-------- QUOTED PASSAGE

In this connection notice very carefully what this passage declares. In verse eleven we read: “God wrought special miracles by the hands of Paul.” Here is a distinction not to be lightly passed over. Luke did not say that Paul wrought miracles in Ephesus, but that God wrought them by the hands of Paul. In the first sermon preached in the power of the outpoured Spirit, which sermon was the result of the illumination and explanation of Christ through the Spirit to the preacher, Peter spoke of the miracles, and said quite distinctly, “Jesus of Nazareth, a man approved of God unto you by mighty works and wonders and signs, which God did by Him in the midst of you.” This man did not work miracles, nor even our Lord Himself, in the loneliness of His human nature; they were both instruments through whom God was able to perform things that were wonders to men, who could not understand the higher laws by which they were made possible. A miracle is not a violation of law, but an activity of law in the realm of laws higher than we know, and, therefore, full of surprise to men, but of no surprise to God. God is not imprisoned within those few laws that man has been able to discover. God is bound by the laws of His own universe, but we do not know them all; and consequently, when we see an activity within the realm of the ultimate and final laws, we call it a miracle, and so it is, a thing of wonder and surprise, but not a violation of law, not a setting aside of law.
Take the instances given here. It is affirmed that men took from the person of this man Paul, handkerchiefs and aprons, and carrying them to sick people, they were healed by touching them. That is a miracle to us; but if God so chose through this man Paul, to work the healing wonder, I deny that it was incredible. There is a humanness in all this, and it is very interesting. They took the handkerchiefs and the aprons. “Handkerchief " is a most misleading word. To be quite literal in our translation, they took the sweat-cloths and aprons, the two things that Paul made use of as he worked.

----------------
-------- DATASET RECORDS

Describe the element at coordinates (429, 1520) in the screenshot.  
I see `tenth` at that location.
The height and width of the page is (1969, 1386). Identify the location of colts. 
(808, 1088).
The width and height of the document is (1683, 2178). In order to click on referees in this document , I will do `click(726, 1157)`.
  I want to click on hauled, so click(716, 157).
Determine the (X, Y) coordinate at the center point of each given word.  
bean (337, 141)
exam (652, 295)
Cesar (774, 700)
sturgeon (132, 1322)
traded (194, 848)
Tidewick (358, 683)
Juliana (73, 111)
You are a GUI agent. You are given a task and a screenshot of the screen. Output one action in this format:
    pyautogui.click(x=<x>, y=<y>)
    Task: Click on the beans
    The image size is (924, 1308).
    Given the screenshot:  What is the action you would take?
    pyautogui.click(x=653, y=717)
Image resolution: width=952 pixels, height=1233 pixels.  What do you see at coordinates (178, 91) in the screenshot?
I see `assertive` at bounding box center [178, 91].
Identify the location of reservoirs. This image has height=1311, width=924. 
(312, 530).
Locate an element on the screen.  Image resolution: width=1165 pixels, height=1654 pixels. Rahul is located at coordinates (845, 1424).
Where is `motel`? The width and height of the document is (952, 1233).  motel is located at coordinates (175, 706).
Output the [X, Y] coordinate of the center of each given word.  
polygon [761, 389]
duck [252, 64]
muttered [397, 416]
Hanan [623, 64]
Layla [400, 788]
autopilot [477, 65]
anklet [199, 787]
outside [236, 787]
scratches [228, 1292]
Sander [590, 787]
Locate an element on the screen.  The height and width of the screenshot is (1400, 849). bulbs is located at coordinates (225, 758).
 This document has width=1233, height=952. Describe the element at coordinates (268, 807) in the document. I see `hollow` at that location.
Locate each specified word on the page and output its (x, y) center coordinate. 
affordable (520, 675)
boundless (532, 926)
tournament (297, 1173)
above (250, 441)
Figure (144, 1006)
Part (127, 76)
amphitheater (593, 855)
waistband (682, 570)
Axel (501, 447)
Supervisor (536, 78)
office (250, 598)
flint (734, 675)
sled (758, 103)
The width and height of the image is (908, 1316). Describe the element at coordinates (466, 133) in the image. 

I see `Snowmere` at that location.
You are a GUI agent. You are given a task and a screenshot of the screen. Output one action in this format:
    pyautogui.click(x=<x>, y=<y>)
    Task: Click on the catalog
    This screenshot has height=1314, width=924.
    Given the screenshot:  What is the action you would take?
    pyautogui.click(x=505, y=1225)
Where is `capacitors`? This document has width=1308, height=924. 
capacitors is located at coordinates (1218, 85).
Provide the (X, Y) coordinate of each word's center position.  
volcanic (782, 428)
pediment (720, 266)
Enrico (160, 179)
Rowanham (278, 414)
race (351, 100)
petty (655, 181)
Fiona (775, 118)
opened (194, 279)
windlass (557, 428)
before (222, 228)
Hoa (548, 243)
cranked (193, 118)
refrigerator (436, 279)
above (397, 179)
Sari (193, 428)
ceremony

----------------

### SET TASKS:
1. Reproduce the passage on miracles from the words containing "Take the instances" through "as he worked.", changing "aprons" to "work aprons" wherever it occurs.
2. Answer these questions about the passage on miracles:
(a) Which verse number is quoted at the start?
(b) Who preached the first sermon in the power of the outpoured Spirit?
(c) What word does a literal translation use in place of "handkerchiefs"?

### SOLUTIONS PER TASK:
1.
Take the instances given here. It is affirmed that men took from the person of this man Paul, handkerchiefs and work aprons, and carrying them to sick people, they were healed by touching them. That is a miracle to us; but if God so chose through this man Paul, to work the healing wonder, I deny that it was incredible. There is a humanness in all this, and it is very interesting. They took the handkerchiefs and the work aprons. “Handkerchief " is a most misleading word. To be quite literal in our translation, they took the sweat-cloths and work aprons, the two things that Paul made use of as he worked.

2.
(a) Verse eleven.
(b) Peter.
(c) Sweat-cloths.